You can't always get what you want. Unless you charge a toll.
Weber County and Washington Terrace officials have been asking the Utah Transportation Commission to pay for a road through this south county community for years. The answer has always been `no,' or `not yet,' due to a lack of funds, the road's relative priority and liability concerns over the proposed route's proximity to active railroad tracks.But now - thanks to a private developer, a legislative coup and a funding concept popular on both coasts - the city is about to get a 1 1/2-mile road connecting U.S. 89 and the South Weber interchange of I-84. The $9 million Adams Avenue Turnpike will become Utah's only true toll road, although the planned Legacy Highway and other pay-per-use roads could follow.
"It's needed to get people (between) the south end of the county and the north end of Davis County. We had a hard time understanding the (transportation commission's) hesitation to do it," said Weber County Commission chairman Joe Ritchie. "Then we said, `Wow, we can do it as a private toll road. Why not? Let's do it.'
"If it doesn't work, I guess that's one of the pitfalls of the free enterprise system. But we're real high on this. We are convinced that this is going to be very popular. I think people will pay a pittance for convenience and safety."
A one-way trip is expected to cost between a quarter and 50 cents. The journey across the Weber River on a 400-foot bridge, up a steep hill and past the Ogden Regional Medical Center will dramatically shorten what is now a six-mile trek on I-84 and U.S. 89.
More than 17,000 cars a day now travel through the city toward various destinations, including nearby Weber State University. Students and professors are expected to be among those who will use the new toll road.
Developer Doug Stephens and city officials hope motorists will do more than just pass through. They expect the turnpike to generate both commercial and residential development along the corridor, all of which is now inside Washington Terrace after a recent 135-acre annexation.

══════════════════════════════

**Questions on the material**.
**1.** In the toll road article, translate this sentence into Spanish: "More than 17,000 cars a day now travel through the city toward various destinations, including nearby Weber State University."
**2.** Turn the toll road article's paragraph beginning "A one-way trip is expected" into a short bulleted list that keeps its main facts.
**3.** Carry the toll road article forward from its final sentence.
The records have no connection to the toll road article.

**Extracted data**.
══════════════════════════════

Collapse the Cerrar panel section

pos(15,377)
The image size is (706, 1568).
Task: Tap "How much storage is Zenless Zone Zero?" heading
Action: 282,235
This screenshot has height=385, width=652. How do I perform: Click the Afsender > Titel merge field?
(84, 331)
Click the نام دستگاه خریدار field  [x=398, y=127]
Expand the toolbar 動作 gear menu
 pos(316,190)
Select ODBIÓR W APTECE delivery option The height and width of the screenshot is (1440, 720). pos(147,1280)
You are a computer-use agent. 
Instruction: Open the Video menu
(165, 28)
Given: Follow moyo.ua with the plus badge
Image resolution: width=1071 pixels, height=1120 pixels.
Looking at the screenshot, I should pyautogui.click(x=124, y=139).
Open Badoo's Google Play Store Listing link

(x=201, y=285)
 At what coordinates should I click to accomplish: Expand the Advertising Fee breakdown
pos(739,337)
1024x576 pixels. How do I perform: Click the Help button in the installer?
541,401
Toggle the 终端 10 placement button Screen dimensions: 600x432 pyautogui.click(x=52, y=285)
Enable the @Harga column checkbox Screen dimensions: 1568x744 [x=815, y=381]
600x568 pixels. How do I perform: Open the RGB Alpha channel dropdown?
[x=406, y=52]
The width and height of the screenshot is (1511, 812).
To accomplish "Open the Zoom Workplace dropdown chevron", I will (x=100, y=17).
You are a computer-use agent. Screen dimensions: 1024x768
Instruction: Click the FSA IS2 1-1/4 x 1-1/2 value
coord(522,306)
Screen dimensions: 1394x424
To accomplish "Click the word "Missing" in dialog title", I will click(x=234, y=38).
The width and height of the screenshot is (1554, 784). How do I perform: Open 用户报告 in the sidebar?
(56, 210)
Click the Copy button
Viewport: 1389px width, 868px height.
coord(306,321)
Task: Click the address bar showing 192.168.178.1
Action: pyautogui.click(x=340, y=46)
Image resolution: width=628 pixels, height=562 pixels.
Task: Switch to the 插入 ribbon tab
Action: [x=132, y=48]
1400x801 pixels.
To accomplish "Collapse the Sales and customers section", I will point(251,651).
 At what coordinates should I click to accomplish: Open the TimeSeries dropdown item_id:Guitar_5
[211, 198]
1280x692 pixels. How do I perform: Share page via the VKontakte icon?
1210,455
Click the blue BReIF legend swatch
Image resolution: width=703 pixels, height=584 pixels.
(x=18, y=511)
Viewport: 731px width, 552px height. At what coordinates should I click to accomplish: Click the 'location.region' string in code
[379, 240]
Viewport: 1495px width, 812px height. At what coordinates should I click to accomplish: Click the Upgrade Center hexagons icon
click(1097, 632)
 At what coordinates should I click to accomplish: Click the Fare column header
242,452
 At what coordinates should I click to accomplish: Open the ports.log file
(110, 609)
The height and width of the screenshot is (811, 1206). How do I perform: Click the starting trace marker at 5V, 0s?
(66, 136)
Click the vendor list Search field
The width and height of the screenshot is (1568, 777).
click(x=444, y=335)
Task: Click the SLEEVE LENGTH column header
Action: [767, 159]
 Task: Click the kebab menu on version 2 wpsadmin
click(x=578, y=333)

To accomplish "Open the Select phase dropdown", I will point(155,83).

══════════════════════════════

**Outputs by task**.
**1.** Más de 17.000 autos al día transitan actualmente por la ciudad hacia diversos destinos, entre ellos la cercana Universidad Estatal de Weber.

**2.**
- A one-way trip should cost between a quarter and 50 cents.
- The route crosses the Weber River on a 400-foot bridge, climbs a steep hill and passes the Ogden Regional Medical Center.
- It will greatly shorten what is now a six-mile trip on I-84 and U.S. 89.

**3.**
"It gives us the potential to have a commercial area right around Ogden Regional," said Paul Tippetts, the city's building official. "We're mostly residential and that's the last vacant area" with potential for commercial development and the tax base it would generate.
Stephens, a prominent developer and Weber County resident, is financing most of the money for the road. He is developing a golf course (Pleasant Valley) that will be served by the turnpike and has plans for a residential community on adjacent property he owns.
Stephens will borrow $2 million from the state under a measure passed during the 1997 legislative session, an action some lawmakers vehemently opposed because it was tacked onto a larger appropriations bill and was not reviewed by a committee.
The Utah Department of Transportation has prepared a contract that requires Stephens to match dollar-for-dollar the amount of state funds he uses, and requires him to start paying back the state in 2007. Washington Terrace and neighboring South Ogden also will chip in.
Clint Topham, UDOT's deputy director, said the turnpike will tell state officials a lot about Utahns' willingness to use toll roads. Tolls are being considered as a way to finance about 30 percent of the proposed Legacy Highway in Davis County.
Automated toll technology now used on the 91 Express Lanes and the San Joaquin Hills Transportation Corridor in Orange County, Calif., may be used on the turnpike. The electronic collections system would allow motorists to enter and exit the roadway without slowing to toss a coin or stopping at a toll booth.
Topham said his department will be interested to see how that technology works, if it is employed, and will examine the success of the public-private partnership between the state, the developer, Weber County and the two cities.
"I'm a firm believer in user fees and that people who use a facility ought to pay for it," Ritchie said. "I think we ought to take a look at doing more of these types of things. The state ought to get more involved, particularly when (toll roads could be) used to move mass amounts of traffic."
County officials believe the turnpike will help downtown Ogden by making it more accessible from the south and west. It could also encourage commercial development on the south side of the I-84 interchange in Davis County, although some South Weber residents aren't too thrilled about that prospect.
User fees are not entirely new to Utah motorists.
Salt Lake County and the U.S. Forest Service have charged a fee to drive up Millcreek Canyon since 1991. And under a federal pilot program, the Forest Service this year began charging fees for the road through Flaming Gorge National Recreation Area and the Mirror Lake Highway. In August, it will begin charging $3 per car for the Alpine Loop road through American Fork Canyon.
But those fees are collected to support a myriad of recreation services, not just road construction and maintenance. Motorists wishing to access private property or drive through a Forest Service road without stopping to use recreational facilities don't have to pay the fee.